One of the other things I’m trying to get over is the lack of friends that want to do something, too. I feel like I’m swimming upstream. The people I thought were my closest friends don’t want to hear about fitness or diet or doing a 5k or anything like that. It’s a real disappointment to me.
I know I’ve disappointed PLENTY of people in the past, present, and will continue to disappoint. Not sure why I continue to have such high expectations from others. Really.
Yes, I admire people for working hard. I’m working hard, too. In order to be your best to give your life away, you have to do something for yourself. If you are not healthy, how can you set a healthy example for your kids? Will you be there for your kids? I mean that in the most literal way possible, too. Are you going to put yourself in an early grave because you’ve neglected yourself? When you think “The kids need me” this means they need you to be alive and operational. This does not mean that they need you to plan another activity for the greater good. Yes, I could spend all day every day working on volunteering, teaching kids, cleaning the house, planning activities, etc., but what good is this going to be if I’m dead in 10 years, and my teenaged children are having to work through that mess when they are at the age they will need me the most?

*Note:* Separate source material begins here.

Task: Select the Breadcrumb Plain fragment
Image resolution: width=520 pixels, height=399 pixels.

My kids can read, imagine, play, interact with people from all ages, and they can learn anything. I also know them VERY well. I know them better than anyone else on the planet. I am preparing them to be independent learners, thinkers, and doers. I’m excited for them to grow up and have their own families. I want to see that! I want to see my grandchildren and still be healthy enough to take them on a trip with me when I’m 60.
I’m on a huge soapbox, I know, but this is serious business. I have to get my shit together and get the weight off. My kids deserve the best, and that includes MY best, too.

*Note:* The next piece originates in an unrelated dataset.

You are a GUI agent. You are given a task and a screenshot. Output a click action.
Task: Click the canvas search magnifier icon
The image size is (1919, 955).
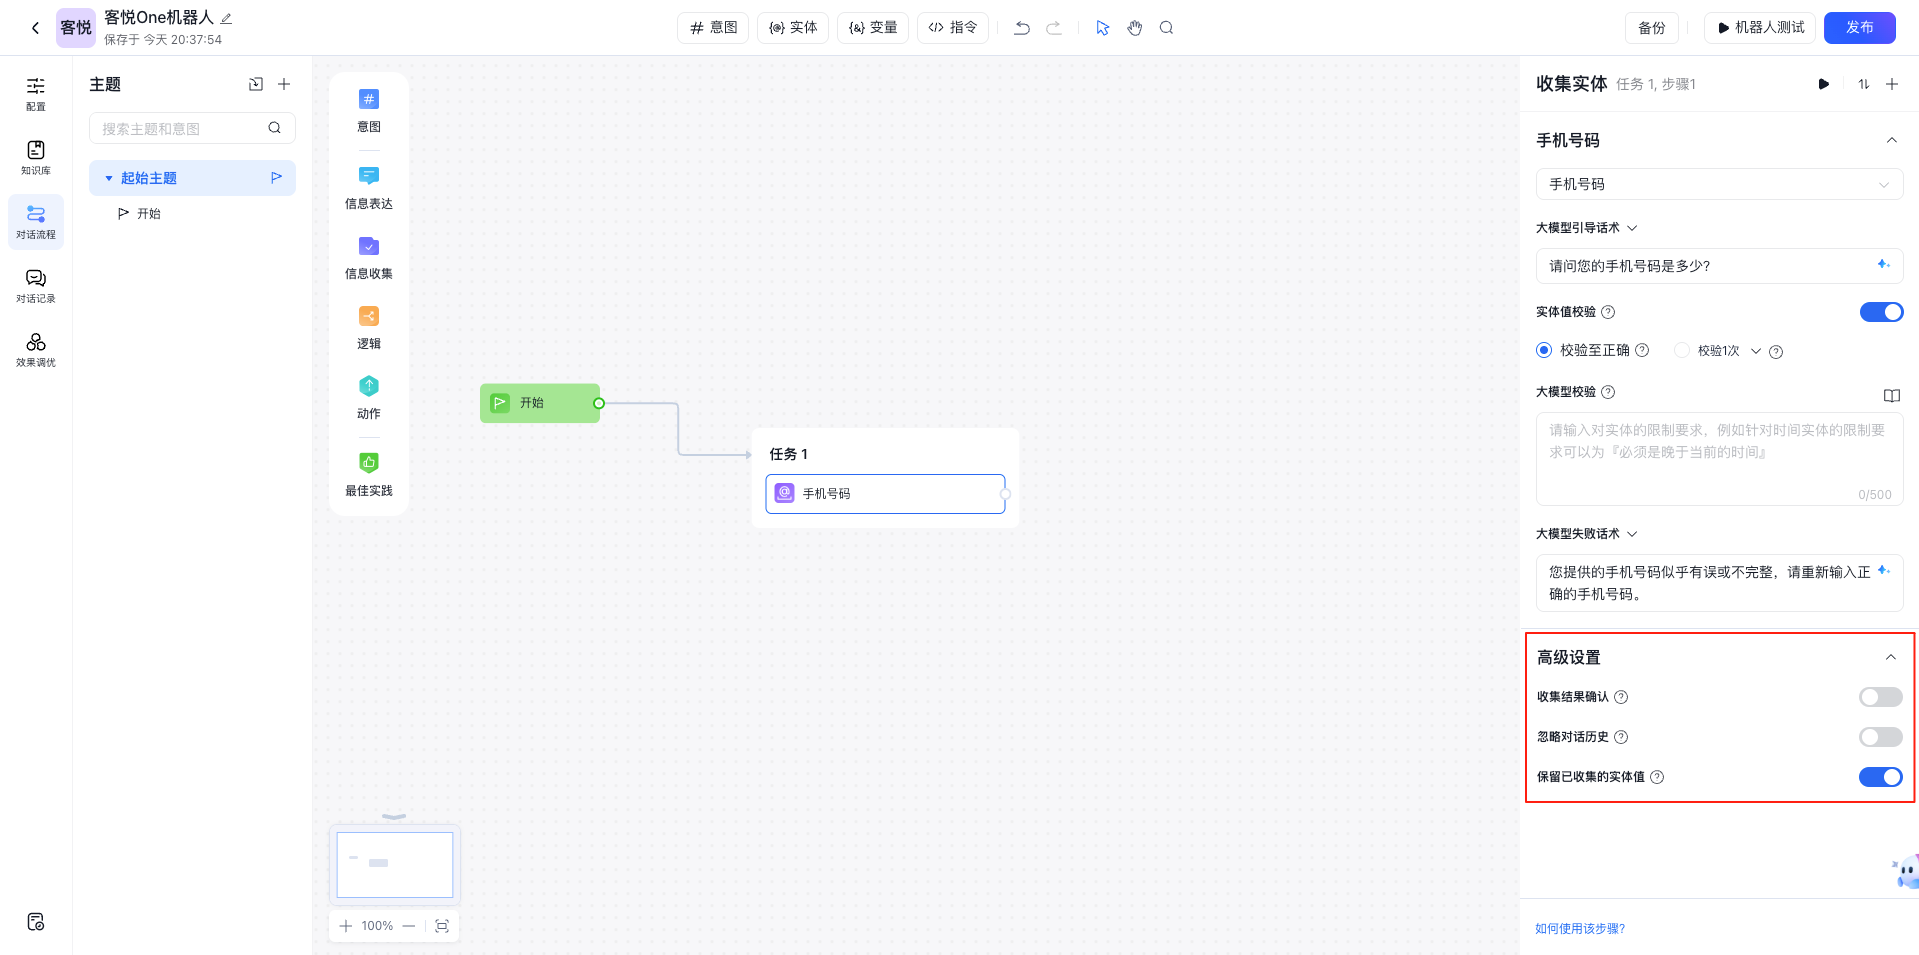coord(1166,28)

With all that said, I’m left wondering if I should keep trying to motivate friends to come join me or do a little bit of relationship pruning and make some new friends?

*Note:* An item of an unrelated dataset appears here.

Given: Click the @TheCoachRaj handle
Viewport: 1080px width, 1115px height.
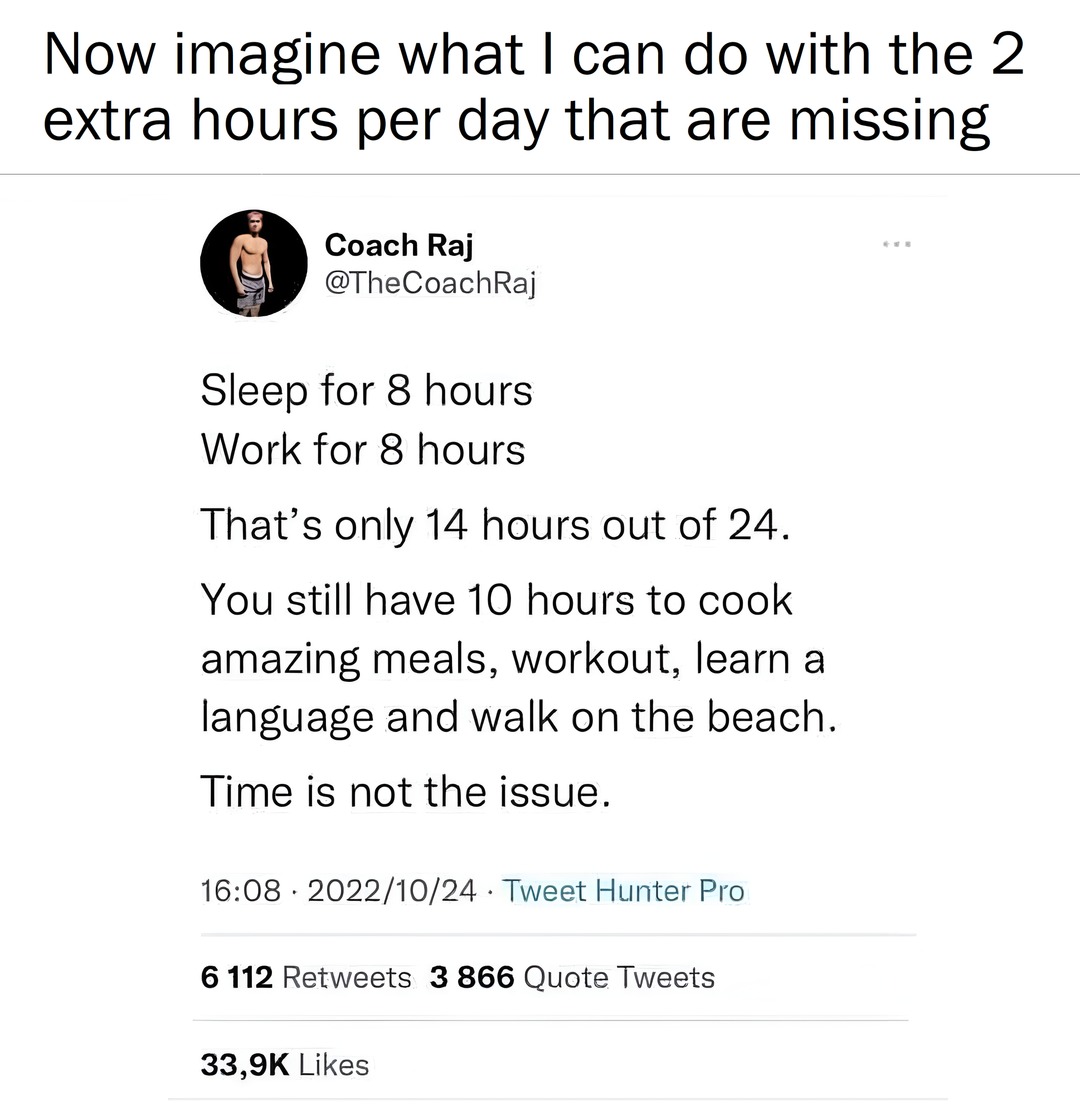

I understand that you have to work on relationships. I also know that you have to set some healthy boundaries.
This all comes down to the fact that I’m feeling a little lonely on this journey. If I continue to work hard, and shed another 50, 100, or 125 pounds, will I have any friends left? Will I have all new friends? What will happen?
I almost want to lose all of this weight and move to another city. People would only know the thin version of me, and not expect me to put all that weight back on. Agh. I’m obviously having some sort of identity crisis or something.
I just need to get my ass back outside running around and working out. Got another 5k this Saturday to slog through BY MYSELF. No surprise there. I’m used to it. I’ll feel better after I sweat for a couple of hours at the gym. Maybe I’ll be so tired I can’t think about any of this crap.